There is of course enormous variance in how countries handle immigration, but
the ethical and conventional policy could be summarized as:

1\. Border enforcement. Ie, try to prevent people from entering illegally

2\. Tolerance for those who are illegally present

(2) Means that a person who emigrated illegally should be able to exist
outside the shadows. That is, they should be able to get ID, work, drive, etc
while their immigration case is decided, often indefinitely. As well, parents
of children born-in country can apply for residence in the EU, for example.
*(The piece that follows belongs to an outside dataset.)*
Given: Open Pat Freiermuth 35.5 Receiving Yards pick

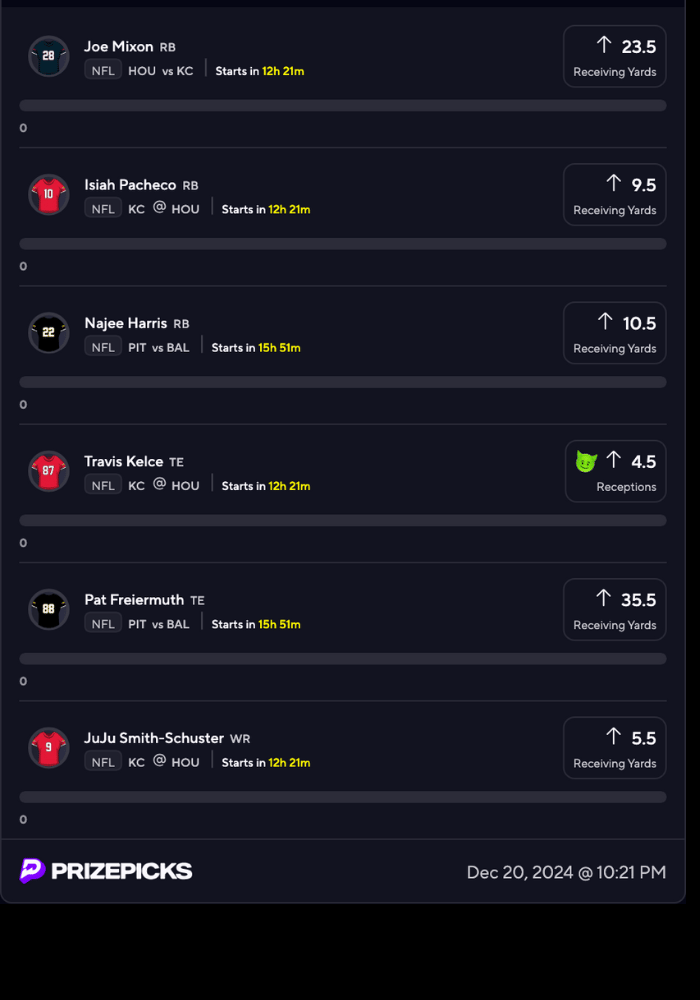Looking at the screenshot, I should coord(614,609).
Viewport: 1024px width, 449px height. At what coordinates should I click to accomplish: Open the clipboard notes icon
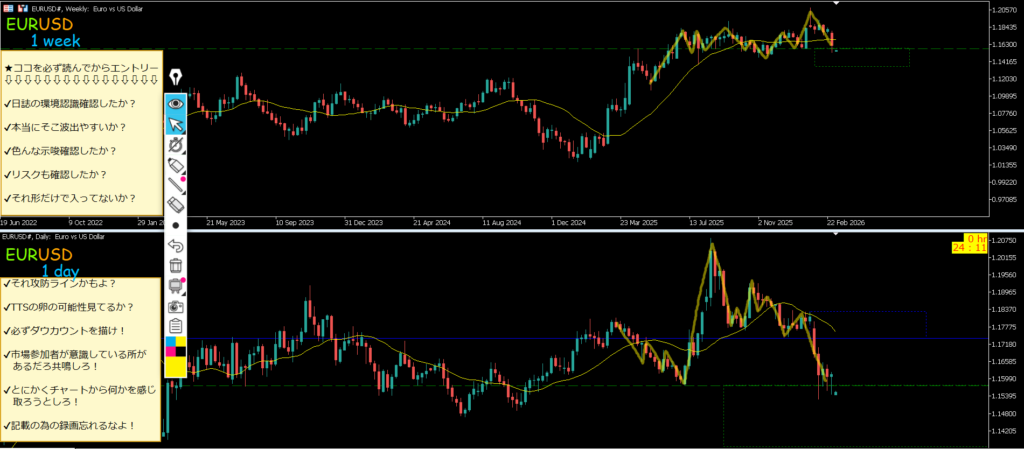coord(176,326)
This obviously makes an enormous amount of practical sense. All of the
"problems" with illegal immigration ('job stealing', not paying taxes, etc)
are exacerbated when people cannot legally work. Distinguishing between MS-13
members and hotel room cleaners is harder when the latter cannot integrate.

Lastly, there is an enormous moral cost to the "crackdown" immigration policy
enacted by the US Government. Undocumented immigrants live in constant fear,
poverty and exploitation. This is a real ethical and moral cost for an act
which is, at the end of the day, pretty benign.

The US is a nation of laws, but the punishment (Can't complain when you're
exploited! Can't sign a lease! Get deported to a country you left when you
were two weeks old!) for illegal immigration is completely disproportionate to
the crime.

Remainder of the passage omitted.